De beschikbaarheid van mobiel internet via 5G ligt ook ver boven het Europese gemiddelde. Hierin kunnen nog extra stappen worden gezet. De belangrijkste frequentieband (3,5 Ghz) voor 5G moet namelijk nog worden geveild.
Vaardigheid
De digitale vaardigheid ligt eveneens ver boven het EU-gemiddelde. Daarnaast stijgt het aantal beschikbare ict-specialisten gestaag. Als het gaat om afgestudeerden in de ict-sector, scoort Nederland beneden gemiddeld in de EU. Van alle Nederlandse afgestudeerden heeft drie procent dat gedaan in een ict-richting. En dat terwijl de vraag naar ict- en technisch geschoold personeel onverminderd hoog is.
Het mkb doet het beter dan het Europees gemiddelde. Steeds meer wordt online verkocht. Inmiddels komt in het mkb gemiddeld dertien procent van de totale omzet uit online-activiteiten. Met het integreren van technologie als big data en cloud in hun bedrijfsvoering behalen Nederlandse ondernemers binnen Europa scores die ver boven het gemiddelde liggen. Verbeteringen binnen digitaal ondernemen liggen in het toepassen van ai-technologie en in het benutten van ictom te kunnen verduurzamen.
Achterhaald
Volgens Stijn Grove, directeur Dutch Data Center Association (DDA), is de DESI-index hard aan vernieuwing toe. De EU definieert het begrip digitale infrastructuur wel erg beperkt, stelt hij. Alle nadruk ligt op de toegang via mobiele en vaste netwerken. Grove constateert dat bijvoorbeeld backbones, ip-carriers, zeekabels, datacenters, cloud, content delivery networks (cdn’s), internet exchanges, security en saas-leveranciers niet meetellen.

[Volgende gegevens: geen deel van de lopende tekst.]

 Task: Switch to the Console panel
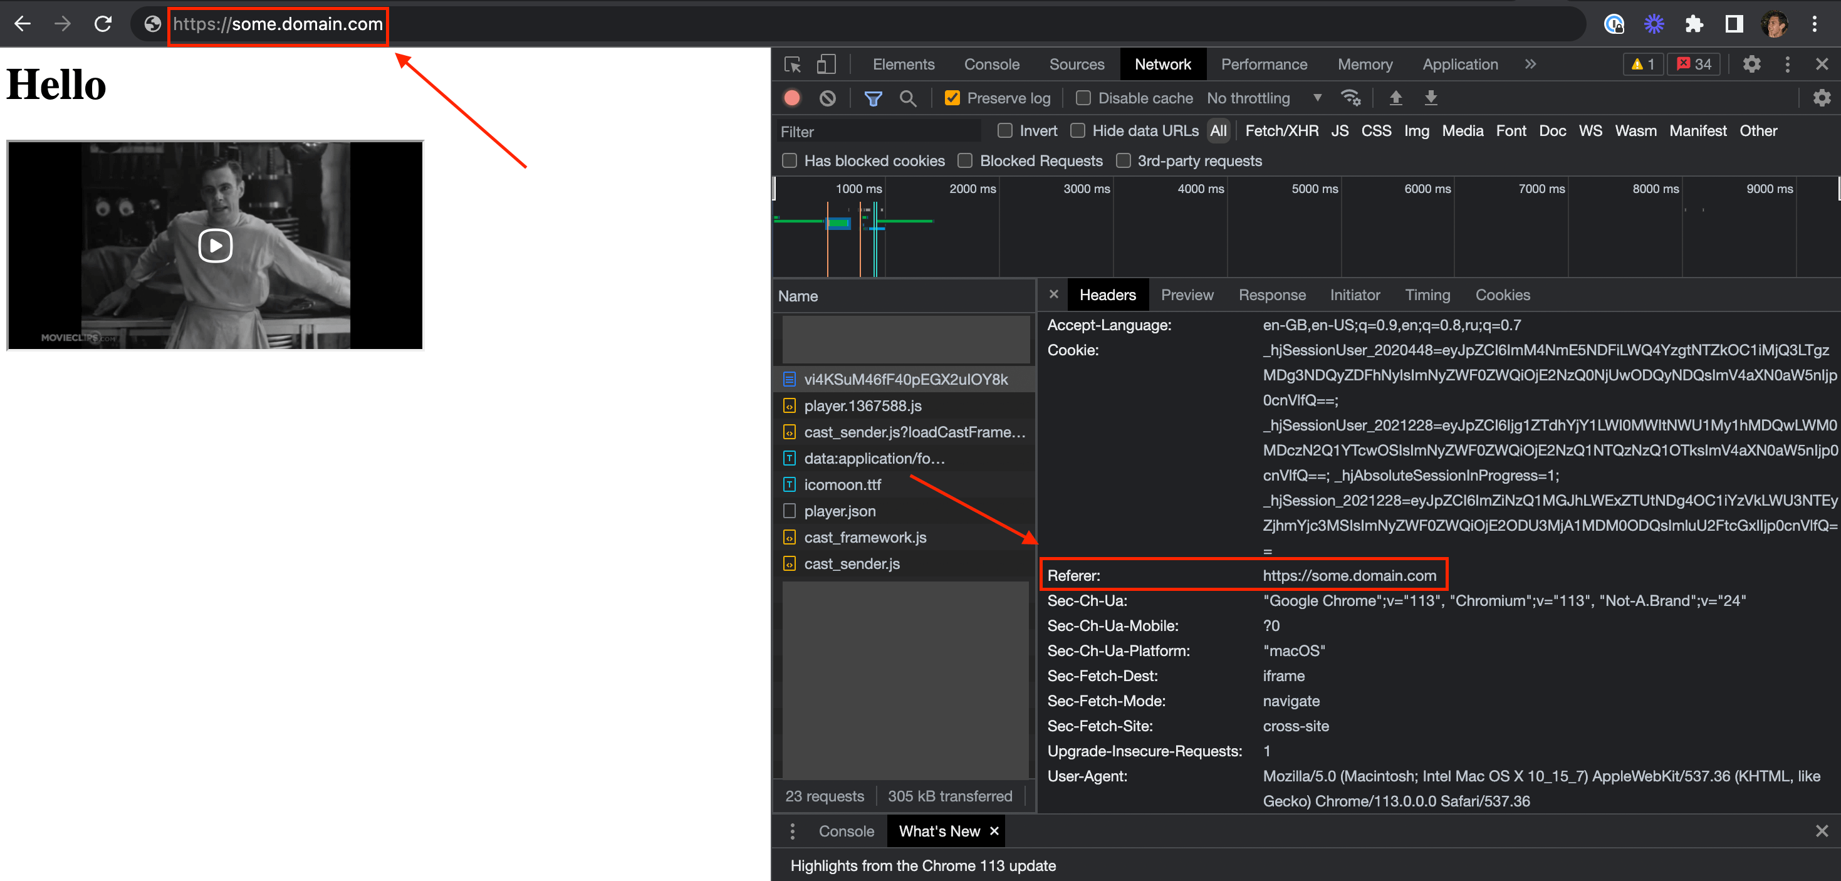coord(991,64)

Grove: ‘Het is alsof je alleen kijkt naar de woonkernen in Nederland. Provinciale wegen, stoplichten, snelwegen, havens, vliegvelden, fabrieken en distributiecentra worden buiten beschouwing gelaten. Als je een waardeoordeel over de staat van de digitale infrastructuur wilt geven, moet je daar veel meer indicatoren bij betrekken.’